AGAINST my garden-wall,
Rooted in rockery earth, there stands at either end
A tangling mass of stems and branches, great and small,
With soot and smoke as black
As pitch and dead, 'twould seem, past Nature's might to mend.
Toward the grey cloud-rack
Of latter Winter's skies, austere and grim, it spires,
Barring the narrow band of colour in the West,
Where the drowsed wreck of Day sinks slowly to its rest.
A trellis-work of wires
It seems, blocked out in black against the sunset-fires.
Yet but a week or two,
And in the leafless stems the life once more will stir;
The veins, for Winter void, the sap will fill anew;
The grimy bark will first
Less black become, then brown by slow degrees; then here
And there 'twill cleave and burst
And let a bud or two, shy peeping fyorth, be seen;
Then more and more, in crowds, will peep and swell and break,
Till every branching twig towers up, for April's sake,
Toward the sky serene,
New-clad upon with leaves, a cloud of clustering green.

42

Nor yet by leaf alone
The ecstacy of life in their dead hearts reborn,
The rapture that the Spring excites in them, is shown.
Already, see, each spray
With other-fashion buds is thick; another morn,
And these, to welcome May,
Will wreathe themselves with pomp, like princes, till they stand,
The bright-robed harbingers and heralds of the Prime,
To usher in the feast of Life's refulgent time
And wave, on either hand,
Their white and purple plumes above the laughing land.
Nor yet with leaf and flower,
Lilacs, the May alone are you content to hail.
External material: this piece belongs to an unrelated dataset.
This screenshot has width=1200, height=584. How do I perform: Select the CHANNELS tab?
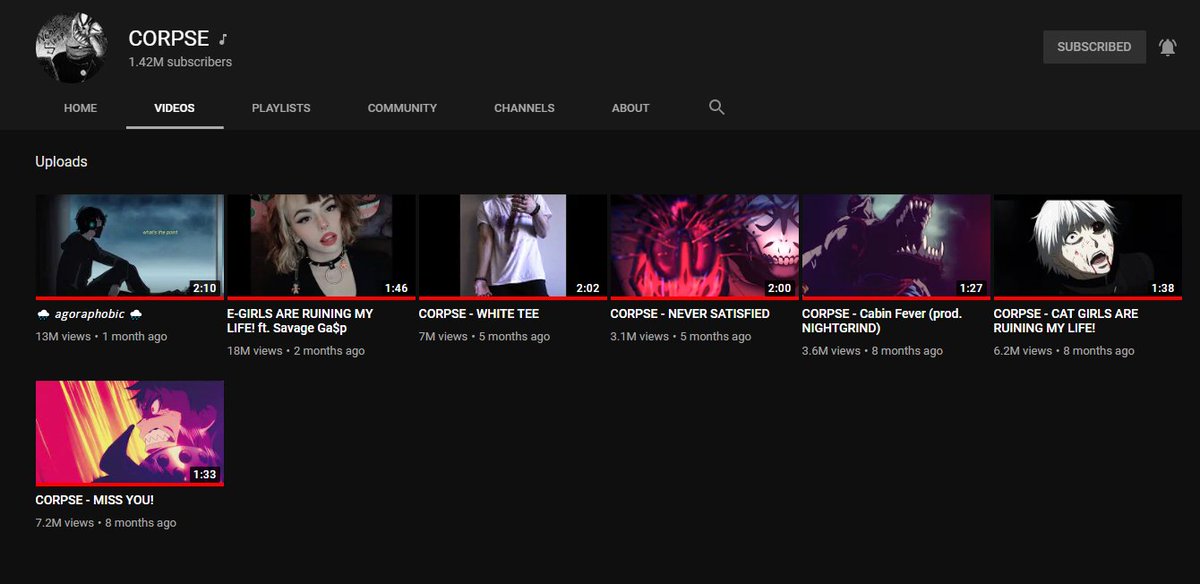coord(524,108)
The ardour in your hearts, for hallowing of the hour
Of still-returning Spring,
For incense freely flung upon the vernal gale,
To every soul doth bring
The news of Winter sped and Summer drawing nigh.
Among the lesser scents, an anthem is your breath,
An organ-voice of balm, Life's victory over death
That celebrates, on high
Proclaiming hope reborn for all beneath the sky.
Dear exile of the East,
From Persia's plains, rose-, lys-, narcissus-, tulip-clad,
To our cold West, where Spring is only Winter ceased,
Transplanted with rude hand,
Small wonder 'twere if thou shouldst sullen be and sad,
In this our stranger land,
Where thou must needs, against thy nature and thy will,
Endure the Autumn's wet and wind, the Winter's cold,
Plagues to thy native plains unknown and skies of gold,
And pine, denying still
Thy flowers for us to yield, thy fragrance to fulfil.

43

Yet thou, fair tree, more kind
Than we who brought thee here in banishment to live,
Regrettest not thy hills and valleys, left behind
In Khorasan or Fars,
And setst thyself our wrong not only to forgive,
But, 'neath our Northern stars,
To flower and breathe for us thy fairest and thy best.
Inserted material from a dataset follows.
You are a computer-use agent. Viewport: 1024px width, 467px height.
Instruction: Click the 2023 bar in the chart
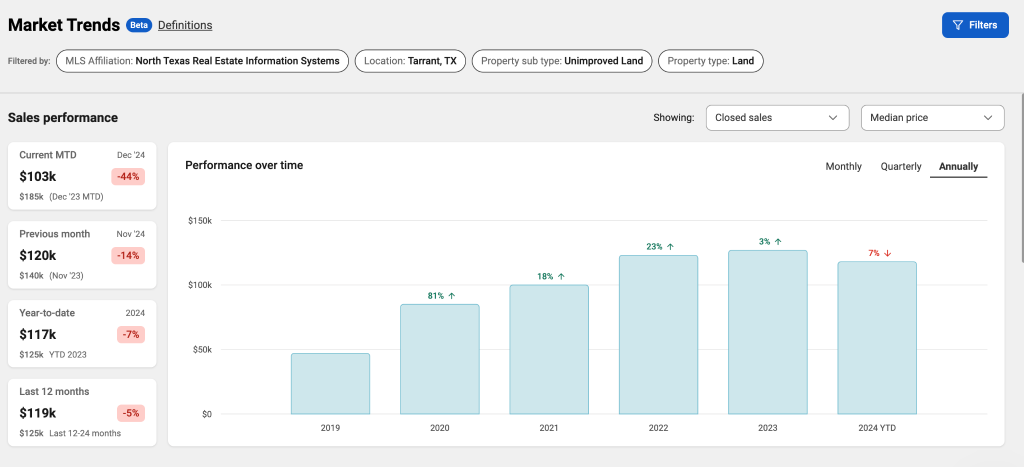pyautogui.click(x=767, y=332)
So, in the dewy days of Heaven-affected May,
In this our toiling town of soot and smoke, each way
With bloom thou brightenest
And cheer'st with breath of balm the city, East and West.
Thou to us men, indeed,
A lesson of content and kindness read'st and cheer.
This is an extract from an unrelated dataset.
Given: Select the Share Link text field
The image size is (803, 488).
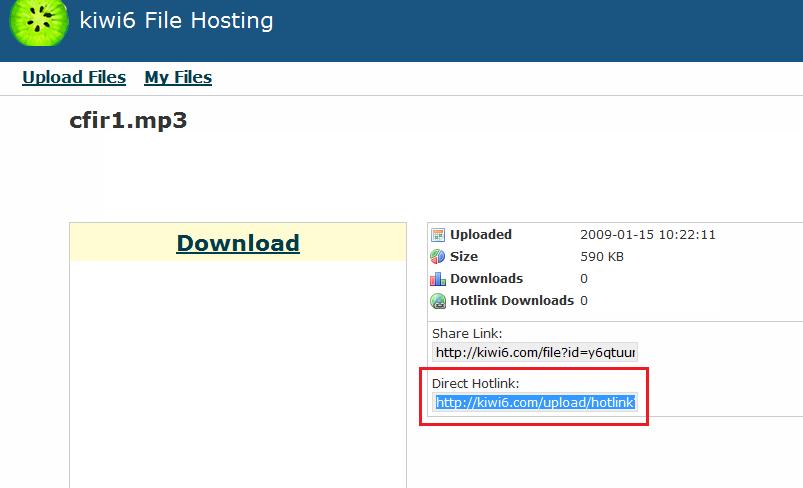Looking at the screenshot, I should click(535, 352).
Well might we learn from thee, if we would but have heed,
The days, when no suns shine
For us, when we from all must part that we hold dear,
To brook without repine,
The hours, when in our heaven the clouds of care are rife
And nothing comes to break the dark of our distress,
To fill with noble thoughts and deeds of kindliness
And cheer this world of strife
And sorrow with the flower and fragrance of our life.